Online monitoring of friction stirwelding (FSW) is inevitable due to the increasing demand of this process. Also the machine vision system has industrial importance for monitoring of manufacturing processes due to its non-invasiveness and flexibility.

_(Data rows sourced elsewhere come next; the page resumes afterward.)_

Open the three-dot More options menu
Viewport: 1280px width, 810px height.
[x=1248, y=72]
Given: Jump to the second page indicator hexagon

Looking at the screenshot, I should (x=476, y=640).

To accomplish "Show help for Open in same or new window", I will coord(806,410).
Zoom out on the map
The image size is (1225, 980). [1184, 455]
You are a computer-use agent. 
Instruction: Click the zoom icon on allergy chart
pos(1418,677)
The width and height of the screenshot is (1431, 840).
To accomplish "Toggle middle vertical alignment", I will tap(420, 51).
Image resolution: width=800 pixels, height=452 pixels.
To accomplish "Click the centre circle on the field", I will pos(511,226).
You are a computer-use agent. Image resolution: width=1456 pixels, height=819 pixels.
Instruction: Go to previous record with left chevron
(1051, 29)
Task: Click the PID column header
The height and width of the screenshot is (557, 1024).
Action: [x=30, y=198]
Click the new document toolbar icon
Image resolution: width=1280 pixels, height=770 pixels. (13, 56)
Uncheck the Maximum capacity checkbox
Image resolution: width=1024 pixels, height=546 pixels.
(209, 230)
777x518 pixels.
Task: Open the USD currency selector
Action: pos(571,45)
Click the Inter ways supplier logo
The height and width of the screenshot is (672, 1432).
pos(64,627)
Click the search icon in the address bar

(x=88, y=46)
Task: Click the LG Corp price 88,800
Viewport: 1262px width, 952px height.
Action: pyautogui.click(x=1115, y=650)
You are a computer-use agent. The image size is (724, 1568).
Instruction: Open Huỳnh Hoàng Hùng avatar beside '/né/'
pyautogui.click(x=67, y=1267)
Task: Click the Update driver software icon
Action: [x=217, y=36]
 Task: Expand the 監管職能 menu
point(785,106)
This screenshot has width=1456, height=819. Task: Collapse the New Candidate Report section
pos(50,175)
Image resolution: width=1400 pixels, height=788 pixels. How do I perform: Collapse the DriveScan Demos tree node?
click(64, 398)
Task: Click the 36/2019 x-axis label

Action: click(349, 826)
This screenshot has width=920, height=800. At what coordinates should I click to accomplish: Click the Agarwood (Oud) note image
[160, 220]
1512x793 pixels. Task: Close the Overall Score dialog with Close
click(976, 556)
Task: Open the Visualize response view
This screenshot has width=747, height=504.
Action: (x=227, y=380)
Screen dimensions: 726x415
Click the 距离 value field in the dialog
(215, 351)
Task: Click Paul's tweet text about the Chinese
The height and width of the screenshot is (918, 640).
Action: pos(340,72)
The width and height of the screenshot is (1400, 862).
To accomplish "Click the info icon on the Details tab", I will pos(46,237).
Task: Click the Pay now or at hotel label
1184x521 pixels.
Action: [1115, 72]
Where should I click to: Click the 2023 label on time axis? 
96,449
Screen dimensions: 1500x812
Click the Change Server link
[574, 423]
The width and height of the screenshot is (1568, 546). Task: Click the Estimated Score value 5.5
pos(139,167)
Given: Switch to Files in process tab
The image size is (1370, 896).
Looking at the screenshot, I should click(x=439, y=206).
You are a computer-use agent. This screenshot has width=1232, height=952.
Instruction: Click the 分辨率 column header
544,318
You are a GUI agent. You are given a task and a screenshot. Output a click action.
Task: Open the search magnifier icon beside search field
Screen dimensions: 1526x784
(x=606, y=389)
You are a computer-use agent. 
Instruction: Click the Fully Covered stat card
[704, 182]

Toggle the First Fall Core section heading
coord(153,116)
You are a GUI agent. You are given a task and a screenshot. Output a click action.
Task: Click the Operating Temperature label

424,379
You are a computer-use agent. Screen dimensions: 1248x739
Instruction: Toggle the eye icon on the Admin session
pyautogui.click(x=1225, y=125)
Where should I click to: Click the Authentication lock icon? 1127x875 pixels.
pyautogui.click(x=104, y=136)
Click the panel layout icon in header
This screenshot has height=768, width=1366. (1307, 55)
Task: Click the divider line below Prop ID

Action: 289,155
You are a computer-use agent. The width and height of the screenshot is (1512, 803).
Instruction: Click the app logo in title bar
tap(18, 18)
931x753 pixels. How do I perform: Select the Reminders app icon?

Therefore, in this research, an attempt has been made to monitor friction stir welding process by analyzing the weld surface images. Here, discrete wavelet transform has been applied on FSW images to extract useful features for describing the good and defective weld. These obtained features have been fed to support vector machine based classification model for classifying good and defective weld with 99% and 97% accuracy with Gaussian and polynomial kernel, respectively.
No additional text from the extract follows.